**EXCERPT TO READ:**
------------------------------

Definition: Wind speed above which the AWES will take damage in the air.

Notes:

  • In the range between “blow-out” and “survival” it might be impossible to land the AWES in a regular way.
Survival wind speed on the ground in storage position

Definition: Wind speed above which the AWES will take damage when stored or parked on the ground.

Notes:

  • Conventional wind: Range 216 km/h normal survival wind speed, AWE could go up to 300 km/h

Wind speeds

Flight Geography / Flight Volume

Definition: Volume the kite can fly through during normal operation.

Notes:

  • In general, the SORA approach is being followed:

  • Staying within the Flight Geography may have to be secured through Contingency Procedures.
  • AWEurope suggest replacing the term “Containment Area” with “Containment Volume”. The term “area” would be used for 2D, “volume” for 3D.
  • This includes the volume spanned by the tether as well
Current Flight Geography / Current Flight Volume

Definition: Volume in which the kite is flying under current wind conditions.

------------------------------

**RECORDS PROVIDED:**
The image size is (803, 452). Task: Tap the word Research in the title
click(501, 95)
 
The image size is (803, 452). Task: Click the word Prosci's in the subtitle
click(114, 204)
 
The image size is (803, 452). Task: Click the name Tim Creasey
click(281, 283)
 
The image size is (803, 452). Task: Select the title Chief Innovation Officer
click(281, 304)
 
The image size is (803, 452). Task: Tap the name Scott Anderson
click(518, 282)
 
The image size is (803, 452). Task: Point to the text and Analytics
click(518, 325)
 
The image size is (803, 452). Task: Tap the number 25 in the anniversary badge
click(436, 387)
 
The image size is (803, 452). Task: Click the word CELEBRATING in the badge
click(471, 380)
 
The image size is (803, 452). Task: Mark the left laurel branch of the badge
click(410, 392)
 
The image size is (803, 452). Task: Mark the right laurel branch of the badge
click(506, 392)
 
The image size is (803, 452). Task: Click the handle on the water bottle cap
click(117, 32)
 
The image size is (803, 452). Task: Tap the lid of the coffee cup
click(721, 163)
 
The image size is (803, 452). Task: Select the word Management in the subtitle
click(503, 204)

------------------------------

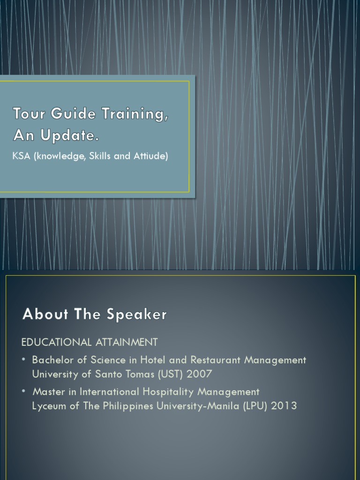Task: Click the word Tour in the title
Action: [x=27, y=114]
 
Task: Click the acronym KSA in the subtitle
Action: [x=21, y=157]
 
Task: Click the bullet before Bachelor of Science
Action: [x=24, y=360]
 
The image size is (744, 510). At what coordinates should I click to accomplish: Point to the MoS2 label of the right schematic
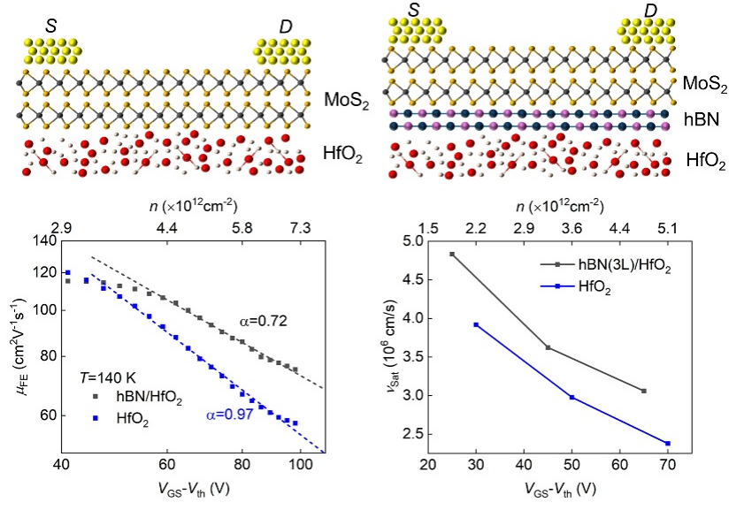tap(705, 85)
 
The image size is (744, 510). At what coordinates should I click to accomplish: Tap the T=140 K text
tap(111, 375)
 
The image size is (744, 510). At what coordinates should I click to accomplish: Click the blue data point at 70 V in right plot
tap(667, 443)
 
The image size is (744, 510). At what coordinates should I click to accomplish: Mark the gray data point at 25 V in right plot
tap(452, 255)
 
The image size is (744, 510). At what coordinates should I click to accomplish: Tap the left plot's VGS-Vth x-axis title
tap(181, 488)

------------------------------

**PROBLEM 1:**
In the airborne wind energy glossary, which term does AWEurope suggest using in place of "Containment Area"?
**PROBLEM 2:**
Extend the airborne wind energy glossary past its final definition.

**FINAL ANSWER 1:**
"Containment Volume"

**FINAL ANSWER 2:**
Notes:

  • The Current Flight Geography moves with respect to the wind; this volume will be in downwind direction of the ground station.
  • Alternative term: Instantaneous Flight Geography, Operational Flight Geography
Sector

Definition: A Flight Geography that is deliberately limited.

Notes:

  • Examples
    • excluding sectors to avoid flying above certain structures,
    • power generation sector downwind
    • reel-in sector
Containment Volume

Definition: Volume that the kite must not leave, even in emergency situations

Notes:

  • Staying within the Containment Volume must be secured through Contingency Procedures or (Emergency Procedures?).
  • Includes instances when they system is malfunctioning)
Operational Volume

Definition: Volume that includes Flight Geography and Containment Volume, i.e. where the kite can potentially fly through while continuing normal operation.

Notes:

  • n/a
Operational Area

Definition: Area where the kite can potentially fly over under normal conditions.

Notes:

  • "Normal conditions" still tbd
Landing Area

Definition: The area where kite is supposed to land under normal conditions.

Notes:

  • n/a
Emergency Landing Area

Definition: The area where kite is supposed to land under emergency conditions.

Notes:

  • In most cases of failure, mitigating measures can prevent the AWES from crashing outside the emergency landing area (see “contingency volume”).
  • This includes situations where the kite can “land” (or crash) in case of tether failure during flight
Launching Area

Definition: The area where kite is launched.

Notes:

  • For certain systems the Launching Area may be the same as the Landing Area.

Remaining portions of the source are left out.